Under lazy evaluation (using let-expressions to identify sharing):
twice (twice 5)
= let x = twice 5 in x + x
= let x = 5 + 5 in x + x
= let x = 10 in x + x
= 20
Or, without let, making the sharing implicit:
twice (twice 5)
= twice 5 + twice 5
= (5 + 5) + (5 + 5)
= 10 + 10
= 20
If evaluation of expressions is allowed to cause I/O to occur, then under lazy evaluation, those effects will naturally occur when the values are actually demanded, and their evaluation happens. So if you were to stick a bunch of side-effecting expressions into a lazy list as elements, the side effects would occur when those values themselves were demanded. If you put them in at the cons-cell level, then simply building the list beyond that point would cause the I/O to occur.
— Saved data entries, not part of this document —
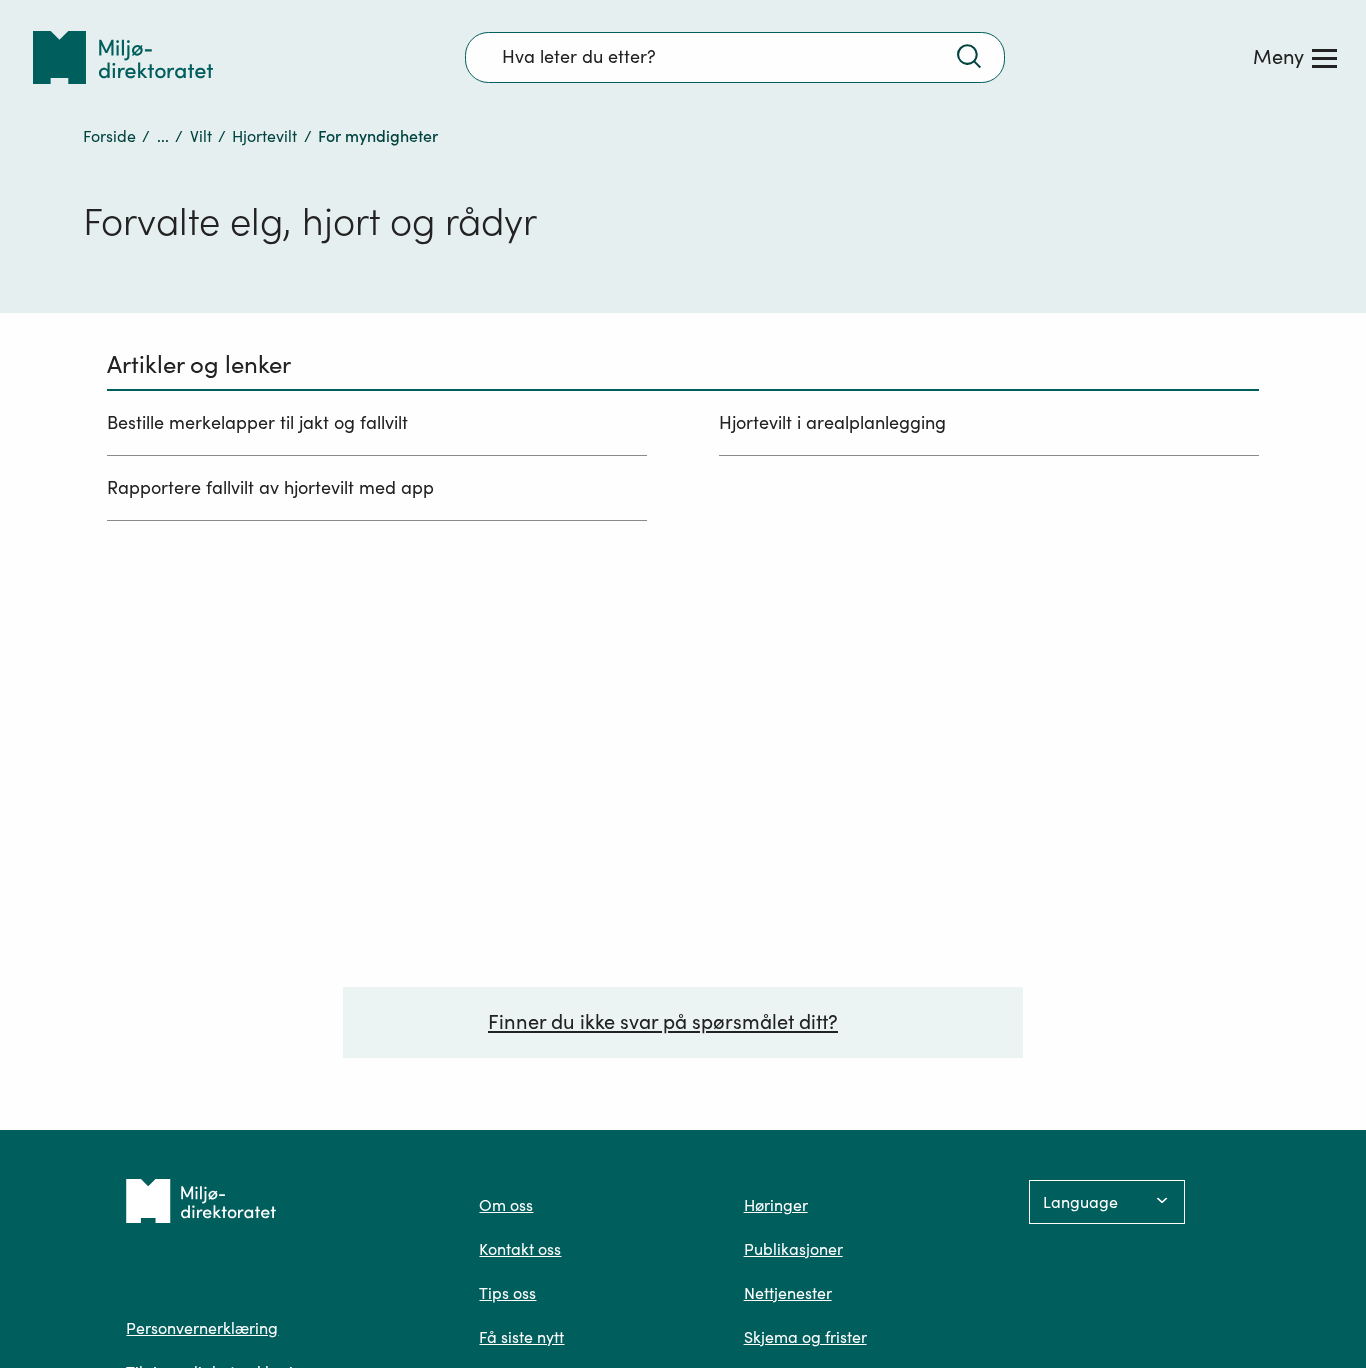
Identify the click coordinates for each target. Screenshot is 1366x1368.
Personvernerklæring (202, 1328)
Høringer (776, 1205)
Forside (109, 136)
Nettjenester (788, 1293)
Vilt (201, 136)
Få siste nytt (521, 1337)
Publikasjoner (793, 1249)
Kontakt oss (520, 1249)
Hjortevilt (264, 136)
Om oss (506, 1205)
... (163, 136)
There are some actual applications for this. For instance, in the Haskell Prelude, there are primitives for lazy file input, which create strings (lists of characters) that read the file as they are demanded. The nil at the end of the list has IO attached to close the file handle. This obviously can have some problems if the file on disk changes in the middle of evaluating the string, but generally works fairly well.
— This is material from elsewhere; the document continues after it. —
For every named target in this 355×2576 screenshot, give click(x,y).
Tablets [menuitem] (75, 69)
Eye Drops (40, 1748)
Of course, by default, Haskell provides you with no way to create such effects, but it can be done (if you know what you're doing), with unsafePerformIO and unsafeInterleaveIO. It's generally not the best idea, as it can interact in strange ways with compiler optimisations which assume code is pure, and so you have to be careful (usually disabling inlining of any function which uses it is a good idea).
The Haskell specification actually doesn't say that it must be lazily evaluated, but all the implementations use lazy evaluation for the most part. It actually just says that it has to have nonstrict semantics, which means essentially that it has to have the same termination behaviour as lazy evaluation, but otherwise an implementation is permitted to do whatever it wants as far as evaluation order is concerned. (It just can't be strict, because that results in nontermination when it shouldn't.) It would be perfectly okay, though absolutely bizarre, to alternate innermost and outermost evaluation steps. Also, compilers may rearrange code in various ways to improve performance, and end up changing the evaluation order somewhat from what was written (while keeping the results and termination behaviour the same of course). This is a good reason to avoid abusing unsafePerformIO unless you really know that it's okay.